WINNIPEG – Many band members have been able to return to their homes on Long Plain First Nation a week after a tornado tore through the reserve.
But 137 of what was once nearly 600 evacuees will still be holed up in hotels for a while.
Right now, many of them are in Winnipeg but will be moved to a hotel in Portage la Prairie with the help of the Canadian Red Cross.
Long Plains Chief Dennis Meeches says the cleanup is about 80 per cent complete, but a lot of hard work remains to be done.
“We’ve had hundreds of trees that were brought down, a lot of yards and roads were affected. Our preliminary estimate was that 57 homes were severely damaged. A lot of wind damage, a lot of damage done to interiors with flooding and sewer backups. That is one of the challenges we are facing.”
Meeches didn’t have any hard numbers in terms of total damage done as insurance reps are currently going through the area, but he believes it’s likely “in the millions.”
He also mentioned that while some of the remaining evacuees could be back home in a month, for others it could take as many as five or six months.
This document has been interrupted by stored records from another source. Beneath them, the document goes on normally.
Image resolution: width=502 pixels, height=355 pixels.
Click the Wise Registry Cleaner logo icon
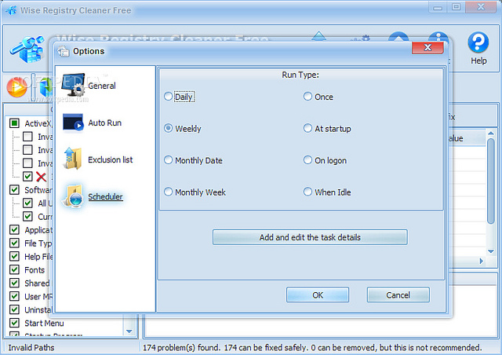click(29, 49)
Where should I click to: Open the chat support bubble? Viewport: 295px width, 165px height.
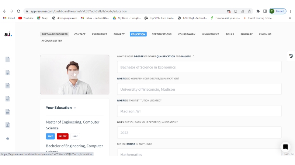285,147
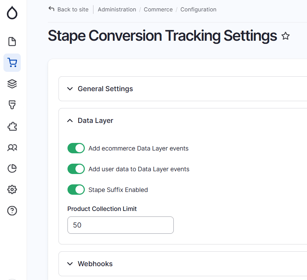Open People via the users icon
307x280 pixels.
point(12,147)
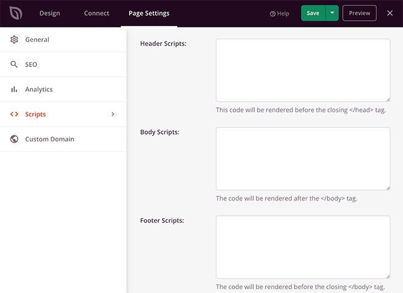Screen dimensions: 403x293
Task: Grab the Header Scripts resize handle
Action: point(388,99)
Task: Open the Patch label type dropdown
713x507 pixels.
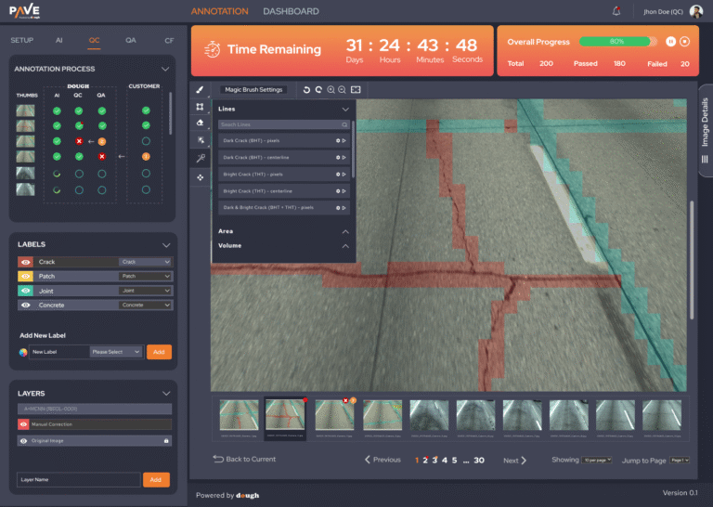Action: point(146,277)
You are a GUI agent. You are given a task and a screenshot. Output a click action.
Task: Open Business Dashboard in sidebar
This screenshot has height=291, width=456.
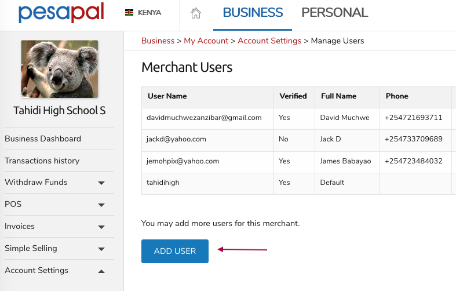(x=43, y=139)
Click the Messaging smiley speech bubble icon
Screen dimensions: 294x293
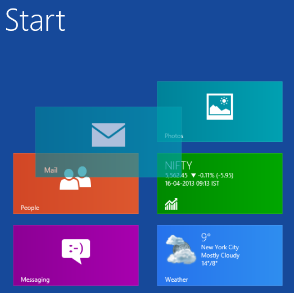click(76, 251)
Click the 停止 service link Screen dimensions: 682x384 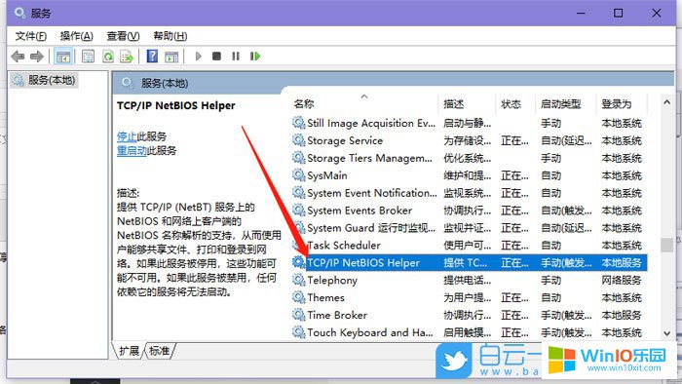tap(127, 136)
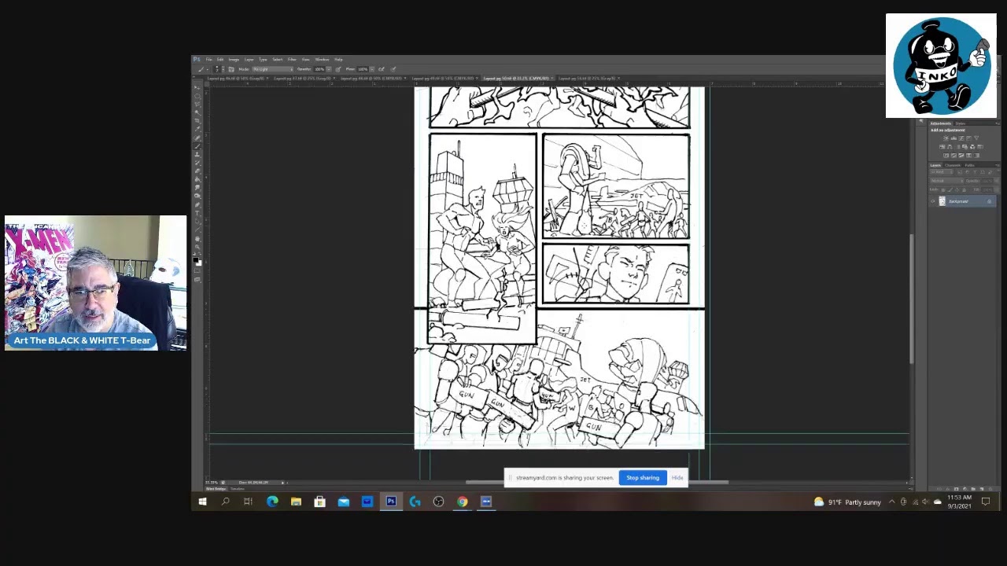Hide the Background layer visibility eye
The image size is (1007, 566).
pos(933,201)
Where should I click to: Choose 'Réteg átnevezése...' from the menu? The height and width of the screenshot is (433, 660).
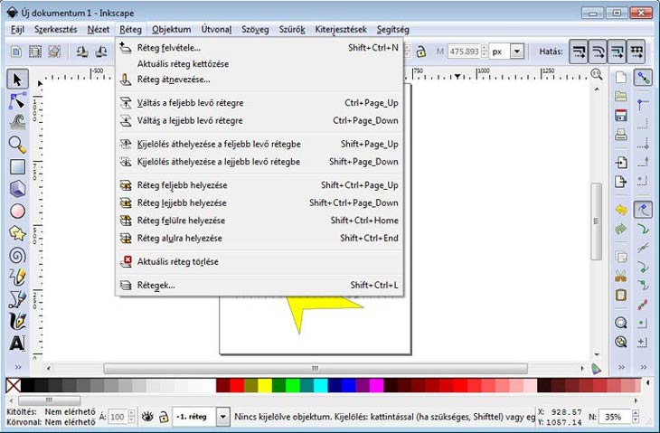[x=174, y=80]
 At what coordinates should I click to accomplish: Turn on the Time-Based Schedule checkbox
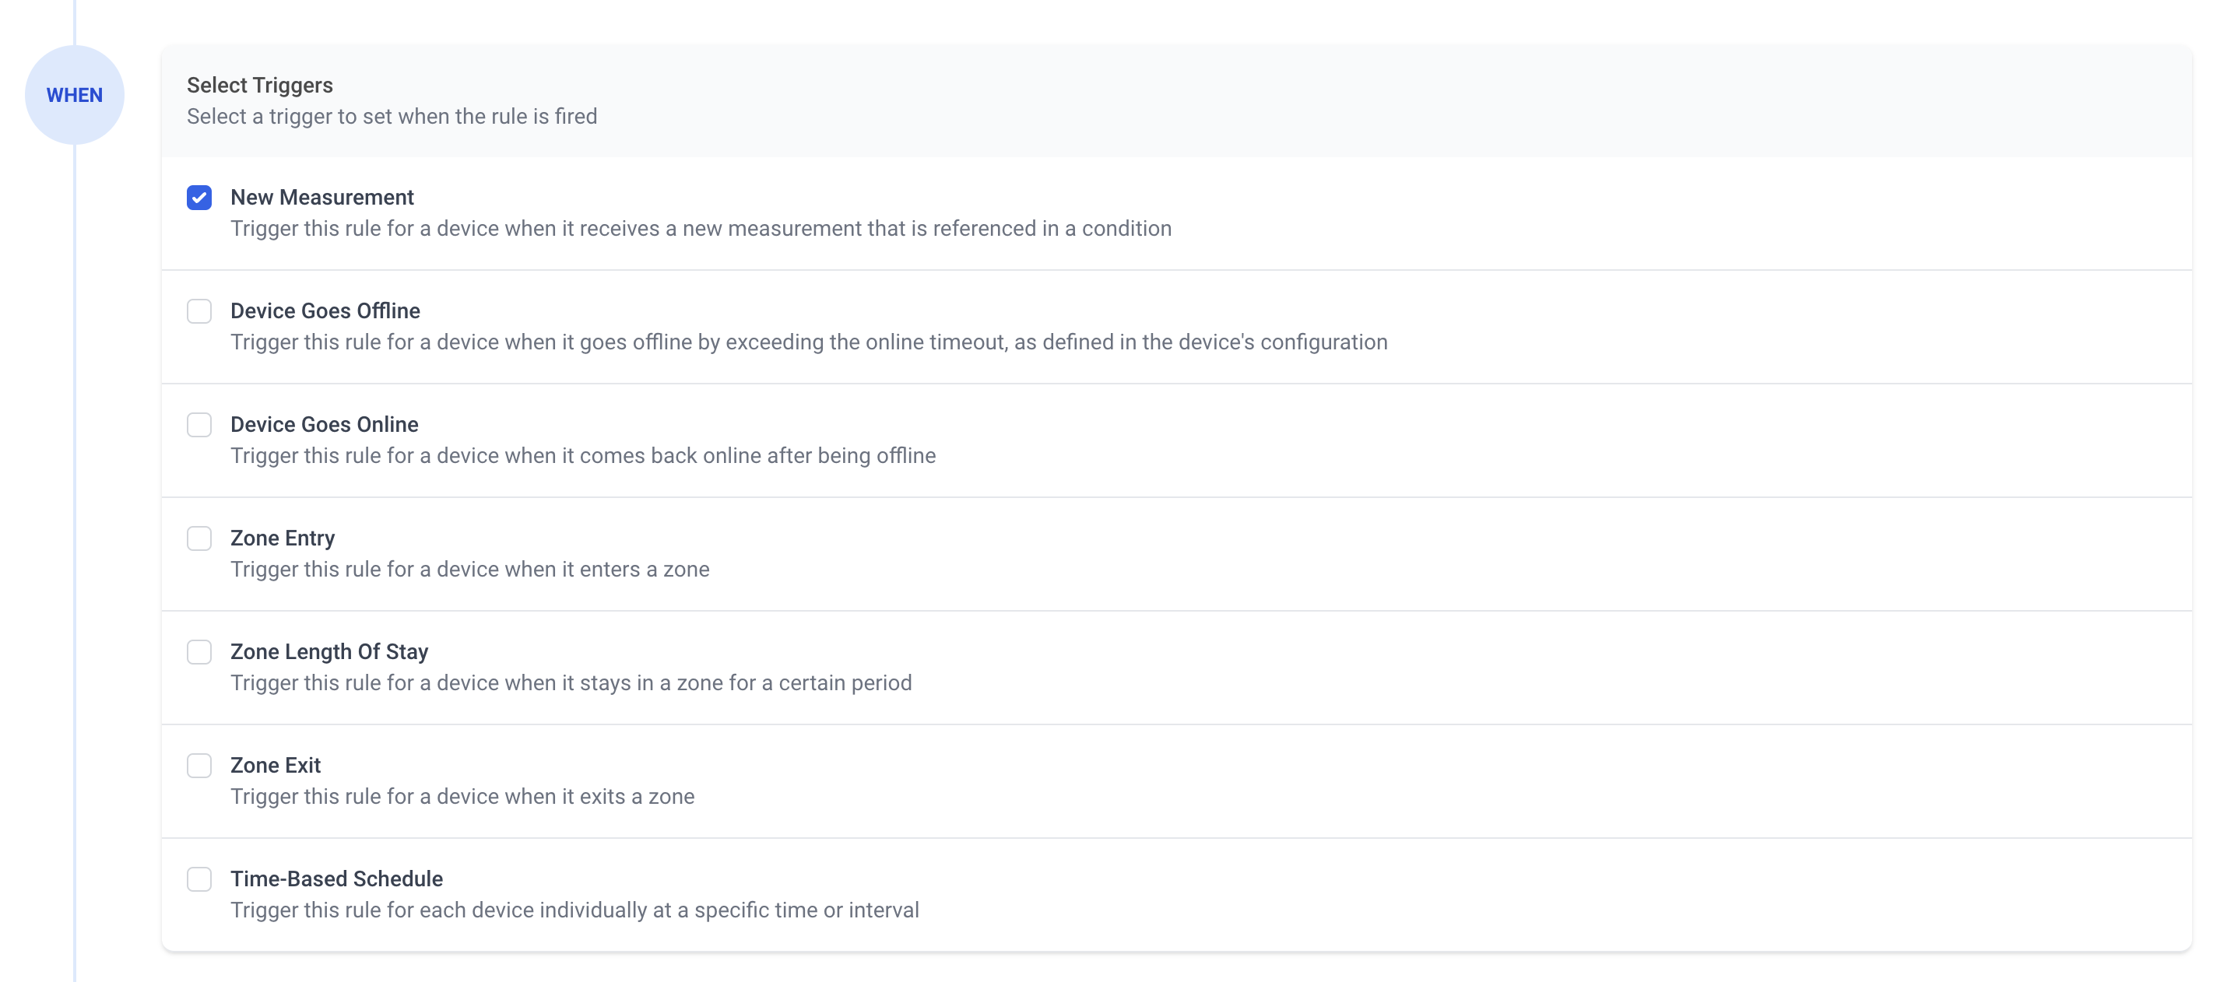coord(199,880)
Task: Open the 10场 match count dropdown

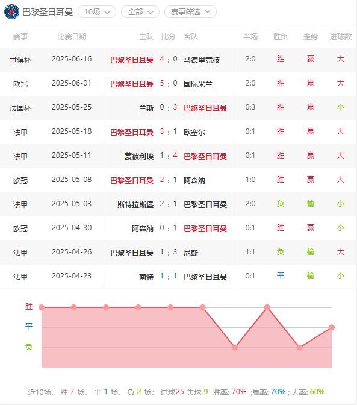Action: (97, 12)
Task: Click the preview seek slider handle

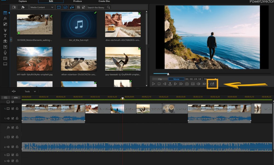Action: (168, 74)
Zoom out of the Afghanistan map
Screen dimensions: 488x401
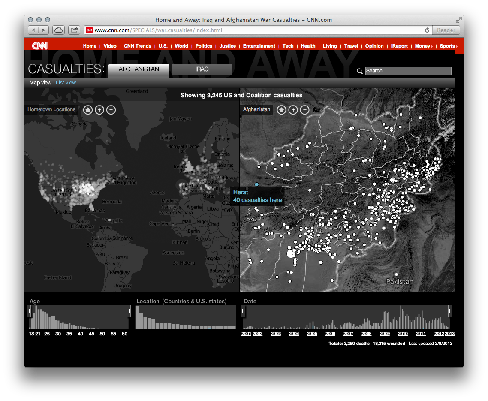click(305, 109)
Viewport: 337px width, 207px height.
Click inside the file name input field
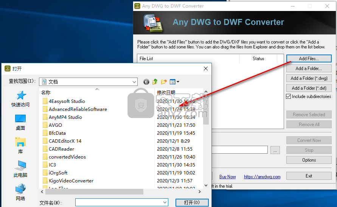click(x=119, y=202)
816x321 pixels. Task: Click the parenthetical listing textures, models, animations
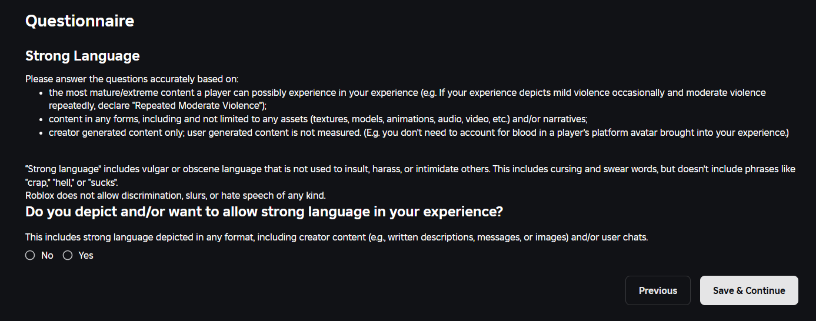pyautogui.click(x=409, y=119)
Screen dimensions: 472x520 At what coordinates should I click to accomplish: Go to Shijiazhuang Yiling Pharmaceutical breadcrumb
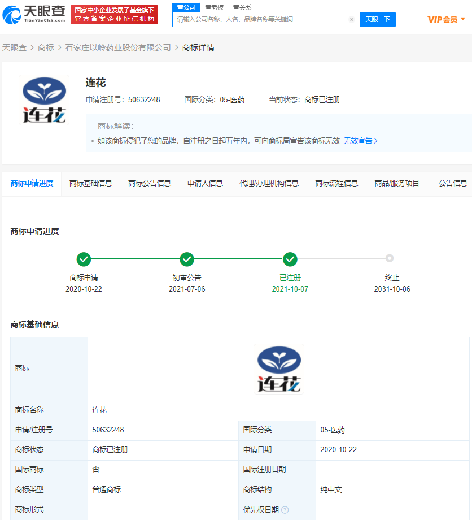(x=118, y=47)
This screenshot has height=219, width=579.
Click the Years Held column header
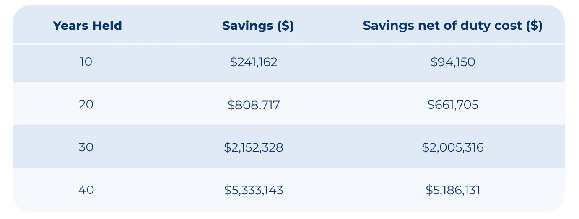pos(87,26)
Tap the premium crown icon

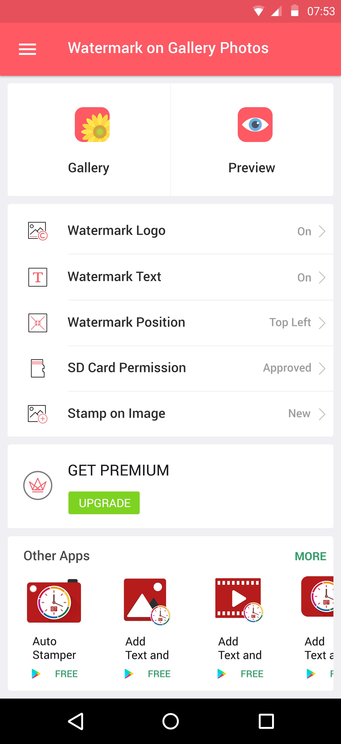pos(38,486)
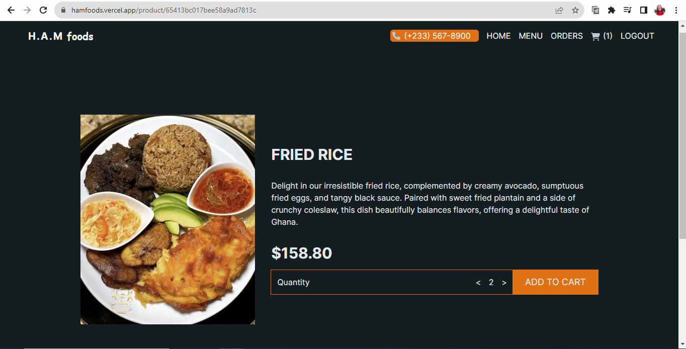Screen dimensions: 686x349
Task: Decrease quantity with left arrow
Action: click(478, 283)
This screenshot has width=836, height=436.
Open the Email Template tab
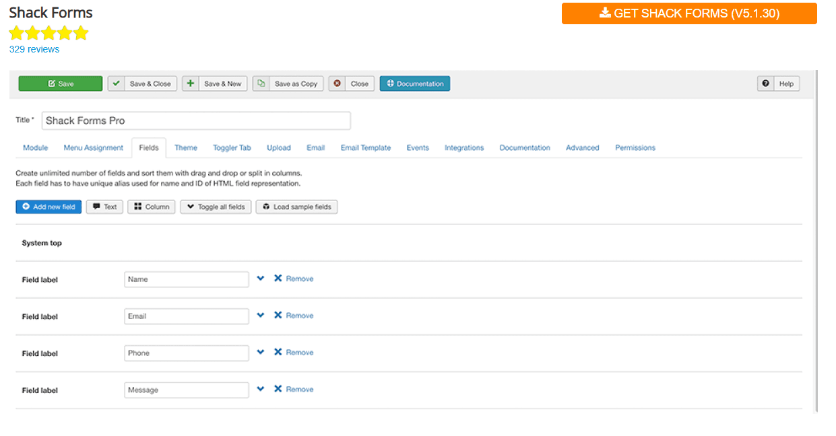365,147
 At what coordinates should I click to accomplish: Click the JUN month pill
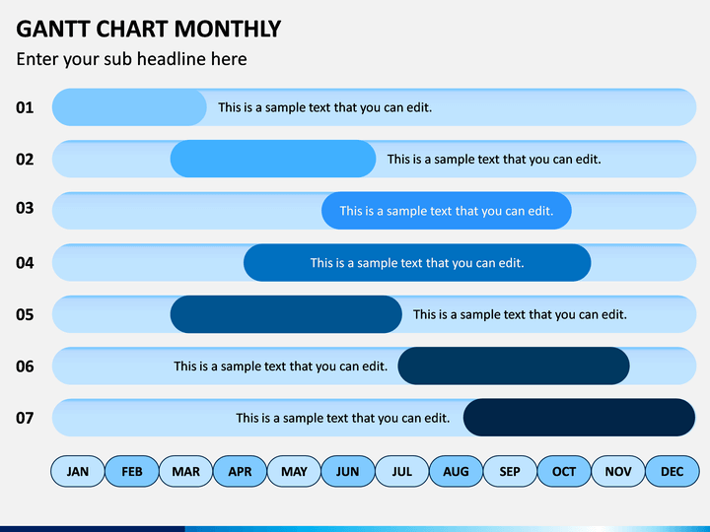click(348, 471)
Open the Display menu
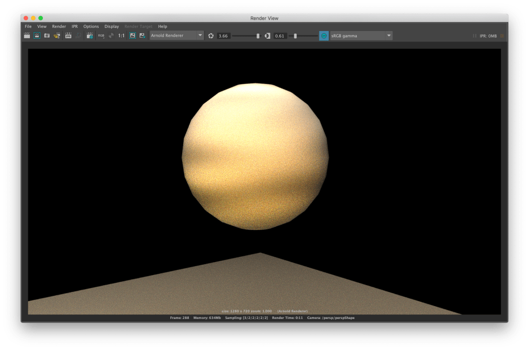This screenshot has height=350, width=529. point(112,26)
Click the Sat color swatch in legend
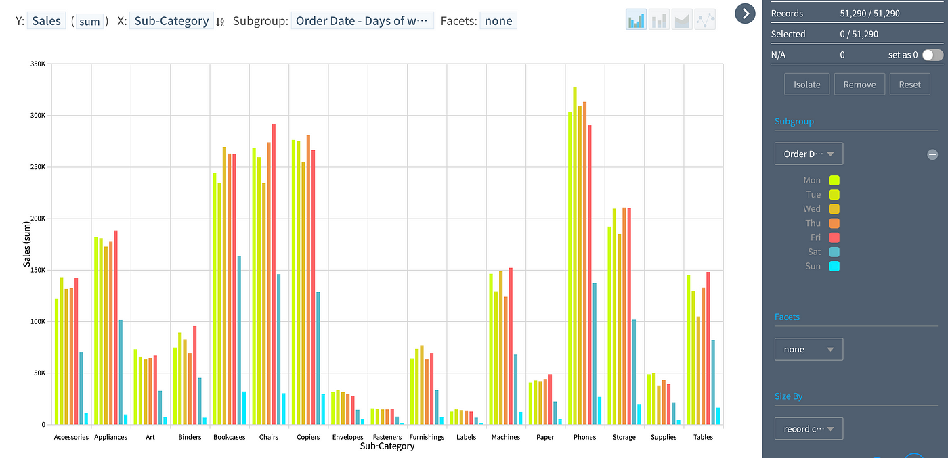The image size is (948, 458). tap(834, 252)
Earlier today Meeches met with band members who were staying in a Winnipeg hotel, and he says there were lots of questions but people are handling the situation well.
“There was a lot of concern, our young people experienced some trauma with this so we made sure there was services available for them. I think people are starting to accept what happened and gaining their strength back. Our people are very resilient.”
Meeches also expressed concern that this kind of storm is the result of climate change and that storms of great severity could become a lot more common in coming decades.